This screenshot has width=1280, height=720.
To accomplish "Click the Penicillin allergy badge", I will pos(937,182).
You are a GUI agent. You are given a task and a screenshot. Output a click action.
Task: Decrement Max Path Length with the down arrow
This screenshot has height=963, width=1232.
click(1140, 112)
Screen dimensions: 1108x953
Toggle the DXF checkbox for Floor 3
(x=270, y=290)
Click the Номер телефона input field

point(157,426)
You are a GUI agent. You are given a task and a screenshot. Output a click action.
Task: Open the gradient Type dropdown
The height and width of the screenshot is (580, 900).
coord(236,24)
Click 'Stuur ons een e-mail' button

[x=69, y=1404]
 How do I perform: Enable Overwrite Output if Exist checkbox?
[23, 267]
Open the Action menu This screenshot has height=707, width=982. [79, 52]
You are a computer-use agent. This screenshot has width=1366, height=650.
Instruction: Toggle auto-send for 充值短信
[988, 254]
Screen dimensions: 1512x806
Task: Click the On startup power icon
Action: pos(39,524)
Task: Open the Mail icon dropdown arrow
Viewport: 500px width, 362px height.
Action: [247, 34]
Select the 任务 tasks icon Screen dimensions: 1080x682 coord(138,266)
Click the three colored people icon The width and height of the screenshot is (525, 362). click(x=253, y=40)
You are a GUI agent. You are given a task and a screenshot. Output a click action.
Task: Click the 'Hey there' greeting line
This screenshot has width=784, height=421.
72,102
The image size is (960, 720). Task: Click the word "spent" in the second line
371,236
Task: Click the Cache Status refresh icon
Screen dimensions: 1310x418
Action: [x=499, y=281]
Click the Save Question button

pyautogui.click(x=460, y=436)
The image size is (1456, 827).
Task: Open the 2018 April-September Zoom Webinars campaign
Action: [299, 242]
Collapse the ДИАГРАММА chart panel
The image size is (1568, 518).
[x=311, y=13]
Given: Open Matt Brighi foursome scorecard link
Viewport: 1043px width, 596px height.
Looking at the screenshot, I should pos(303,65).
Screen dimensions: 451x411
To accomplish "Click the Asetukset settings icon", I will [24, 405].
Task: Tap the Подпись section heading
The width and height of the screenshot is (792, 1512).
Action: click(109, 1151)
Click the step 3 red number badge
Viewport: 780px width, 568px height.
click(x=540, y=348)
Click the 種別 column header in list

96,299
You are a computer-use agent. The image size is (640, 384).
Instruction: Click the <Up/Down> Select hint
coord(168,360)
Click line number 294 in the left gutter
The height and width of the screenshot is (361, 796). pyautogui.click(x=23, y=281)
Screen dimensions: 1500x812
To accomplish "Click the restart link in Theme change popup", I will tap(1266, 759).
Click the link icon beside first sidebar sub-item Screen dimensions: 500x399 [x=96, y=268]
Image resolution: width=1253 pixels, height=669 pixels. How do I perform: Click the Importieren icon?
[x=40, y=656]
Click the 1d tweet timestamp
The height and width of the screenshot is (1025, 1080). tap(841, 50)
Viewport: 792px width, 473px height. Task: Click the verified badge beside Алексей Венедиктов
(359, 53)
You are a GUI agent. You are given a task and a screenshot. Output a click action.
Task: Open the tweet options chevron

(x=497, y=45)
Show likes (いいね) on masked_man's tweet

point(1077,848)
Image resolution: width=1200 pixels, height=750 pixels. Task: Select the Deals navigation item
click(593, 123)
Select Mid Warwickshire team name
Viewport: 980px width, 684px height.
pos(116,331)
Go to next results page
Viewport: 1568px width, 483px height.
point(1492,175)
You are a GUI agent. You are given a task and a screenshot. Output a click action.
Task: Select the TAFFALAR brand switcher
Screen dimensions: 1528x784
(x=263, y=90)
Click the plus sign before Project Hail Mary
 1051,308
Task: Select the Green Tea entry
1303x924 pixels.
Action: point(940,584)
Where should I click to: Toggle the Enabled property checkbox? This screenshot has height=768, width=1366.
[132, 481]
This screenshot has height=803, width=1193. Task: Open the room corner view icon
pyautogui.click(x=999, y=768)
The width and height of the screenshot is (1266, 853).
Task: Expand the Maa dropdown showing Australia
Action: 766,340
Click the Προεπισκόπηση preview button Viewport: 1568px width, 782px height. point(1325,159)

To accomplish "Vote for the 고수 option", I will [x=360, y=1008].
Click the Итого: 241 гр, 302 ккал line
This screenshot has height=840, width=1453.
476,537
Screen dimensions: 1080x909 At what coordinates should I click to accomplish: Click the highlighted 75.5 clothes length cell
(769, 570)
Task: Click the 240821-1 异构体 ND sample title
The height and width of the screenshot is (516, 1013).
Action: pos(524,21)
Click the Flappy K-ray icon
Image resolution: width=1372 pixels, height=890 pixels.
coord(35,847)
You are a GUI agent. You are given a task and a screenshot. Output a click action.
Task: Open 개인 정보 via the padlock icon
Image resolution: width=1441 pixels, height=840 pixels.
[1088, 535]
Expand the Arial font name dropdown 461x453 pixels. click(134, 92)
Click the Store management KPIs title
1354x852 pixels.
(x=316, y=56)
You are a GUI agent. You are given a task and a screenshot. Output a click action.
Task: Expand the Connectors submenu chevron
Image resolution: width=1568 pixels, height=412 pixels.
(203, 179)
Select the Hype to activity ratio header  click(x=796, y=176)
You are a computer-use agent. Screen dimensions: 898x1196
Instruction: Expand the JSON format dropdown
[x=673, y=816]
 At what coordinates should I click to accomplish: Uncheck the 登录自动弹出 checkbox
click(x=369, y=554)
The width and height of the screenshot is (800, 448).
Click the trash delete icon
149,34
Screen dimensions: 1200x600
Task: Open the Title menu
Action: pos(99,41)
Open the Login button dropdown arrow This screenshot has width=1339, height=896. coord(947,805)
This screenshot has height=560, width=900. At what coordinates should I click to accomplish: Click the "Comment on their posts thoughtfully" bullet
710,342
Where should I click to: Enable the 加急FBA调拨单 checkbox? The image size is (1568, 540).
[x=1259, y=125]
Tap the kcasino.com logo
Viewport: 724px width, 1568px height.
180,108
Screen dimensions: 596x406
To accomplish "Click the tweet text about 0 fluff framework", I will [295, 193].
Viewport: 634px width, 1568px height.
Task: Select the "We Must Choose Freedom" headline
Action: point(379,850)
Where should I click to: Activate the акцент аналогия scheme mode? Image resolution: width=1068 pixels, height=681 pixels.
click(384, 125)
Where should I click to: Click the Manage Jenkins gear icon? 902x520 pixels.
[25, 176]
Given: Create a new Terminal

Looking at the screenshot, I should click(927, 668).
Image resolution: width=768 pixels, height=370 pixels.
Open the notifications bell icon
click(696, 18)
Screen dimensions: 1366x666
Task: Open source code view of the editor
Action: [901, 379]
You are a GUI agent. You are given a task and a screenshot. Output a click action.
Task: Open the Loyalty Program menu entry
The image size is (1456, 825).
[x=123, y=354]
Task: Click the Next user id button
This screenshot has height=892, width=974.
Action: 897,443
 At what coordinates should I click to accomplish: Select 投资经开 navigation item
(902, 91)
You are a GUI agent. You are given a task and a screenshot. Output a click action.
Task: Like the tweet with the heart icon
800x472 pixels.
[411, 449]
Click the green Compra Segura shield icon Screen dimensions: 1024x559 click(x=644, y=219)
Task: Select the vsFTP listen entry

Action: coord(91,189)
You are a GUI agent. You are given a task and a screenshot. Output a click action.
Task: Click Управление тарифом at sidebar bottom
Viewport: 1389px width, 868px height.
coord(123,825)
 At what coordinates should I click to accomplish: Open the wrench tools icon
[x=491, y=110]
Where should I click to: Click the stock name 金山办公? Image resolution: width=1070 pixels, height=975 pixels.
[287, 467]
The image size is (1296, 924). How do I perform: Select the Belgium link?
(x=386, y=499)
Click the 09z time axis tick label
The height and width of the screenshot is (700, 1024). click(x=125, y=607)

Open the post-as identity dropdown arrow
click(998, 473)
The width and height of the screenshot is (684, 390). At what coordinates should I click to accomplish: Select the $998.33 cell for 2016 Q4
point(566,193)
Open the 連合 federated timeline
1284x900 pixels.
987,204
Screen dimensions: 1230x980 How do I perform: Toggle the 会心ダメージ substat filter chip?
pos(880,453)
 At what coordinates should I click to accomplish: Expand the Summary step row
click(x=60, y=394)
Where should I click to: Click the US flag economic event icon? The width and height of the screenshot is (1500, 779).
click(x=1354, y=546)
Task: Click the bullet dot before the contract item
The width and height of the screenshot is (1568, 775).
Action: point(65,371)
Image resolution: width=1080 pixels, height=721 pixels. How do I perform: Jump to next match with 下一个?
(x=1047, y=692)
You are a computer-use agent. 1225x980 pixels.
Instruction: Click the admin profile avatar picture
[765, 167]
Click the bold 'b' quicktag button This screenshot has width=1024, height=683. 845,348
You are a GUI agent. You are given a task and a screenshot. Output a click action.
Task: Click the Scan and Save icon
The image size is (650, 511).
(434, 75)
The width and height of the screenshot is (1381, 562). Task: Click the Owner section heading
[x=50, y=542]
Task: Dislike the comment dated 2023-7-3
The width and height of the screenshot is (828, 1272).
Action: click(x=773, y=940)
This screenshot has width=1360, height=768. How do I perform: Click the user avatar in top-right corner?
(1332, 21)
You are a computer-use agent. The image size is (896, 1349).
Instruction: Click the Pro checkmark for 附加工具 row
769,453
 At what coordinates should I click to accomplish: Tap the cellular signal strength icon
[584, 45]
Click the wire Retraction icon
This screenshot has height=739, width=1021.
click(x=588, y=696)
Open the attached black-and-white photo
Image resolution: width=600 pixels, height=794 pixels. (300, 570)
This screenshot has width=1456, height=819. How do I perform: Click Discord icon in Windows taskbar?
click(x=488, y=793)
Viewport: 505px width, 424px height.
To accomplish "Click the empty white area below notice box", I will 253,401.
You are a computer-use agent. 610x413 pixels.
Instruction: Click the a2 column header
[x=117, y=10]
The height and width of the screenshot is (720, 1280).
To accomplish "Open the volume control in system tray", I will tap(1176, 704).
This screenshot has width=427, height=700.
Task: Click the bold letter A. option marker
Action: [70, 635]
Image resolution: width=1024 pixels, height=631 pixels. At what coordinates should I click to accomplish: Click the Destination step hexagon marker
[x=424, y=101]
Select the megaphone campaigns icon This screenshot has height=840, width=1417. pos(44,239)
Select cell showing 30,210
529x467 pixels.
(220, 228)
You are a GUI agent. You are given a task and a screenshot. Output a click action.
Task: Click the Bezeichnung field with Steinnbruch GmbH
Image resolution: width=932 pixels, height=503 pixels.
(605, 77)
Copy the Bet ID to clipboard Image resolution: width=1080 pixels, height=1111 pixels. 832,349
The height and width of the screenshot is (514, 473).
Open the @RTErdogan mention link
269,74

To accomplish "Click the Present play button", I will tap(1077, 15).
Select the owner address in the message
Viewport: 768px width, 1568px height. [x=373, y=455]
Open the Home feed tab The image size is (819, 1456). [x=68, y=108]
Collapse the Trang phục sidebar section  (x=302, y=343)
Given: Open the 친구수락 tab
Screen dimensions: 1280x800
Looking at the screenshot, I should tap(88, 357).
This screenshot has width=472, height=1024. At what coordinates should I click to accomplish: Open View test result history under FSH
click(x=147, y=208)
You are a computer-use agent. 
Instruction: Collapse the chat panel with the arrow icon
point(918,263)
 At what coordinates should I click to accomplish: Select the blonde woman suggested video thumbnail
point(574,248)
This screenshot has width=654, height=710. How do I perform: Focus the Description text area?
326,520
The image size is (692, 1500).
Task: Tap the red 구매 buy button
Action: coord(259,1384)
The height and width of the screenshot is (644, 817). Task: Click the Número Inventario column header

What you need to do:
Take each line from the preceding material that contains "computer" and copy it.

Reply to the exercise:
You are a computer-use agent. This screenshot has width=1366, height=650.
You are a computer-use agent. The image size is (640, 384).
You are a computer-use agent. Screen dimensions: 898x1196
You are a computer-use agent. 1225x980 pixels.
You are a computer-use agent. The image size is (896, 1349).
You are a computer-use agent. 610x413 pixels.
You are a computer-use agent. 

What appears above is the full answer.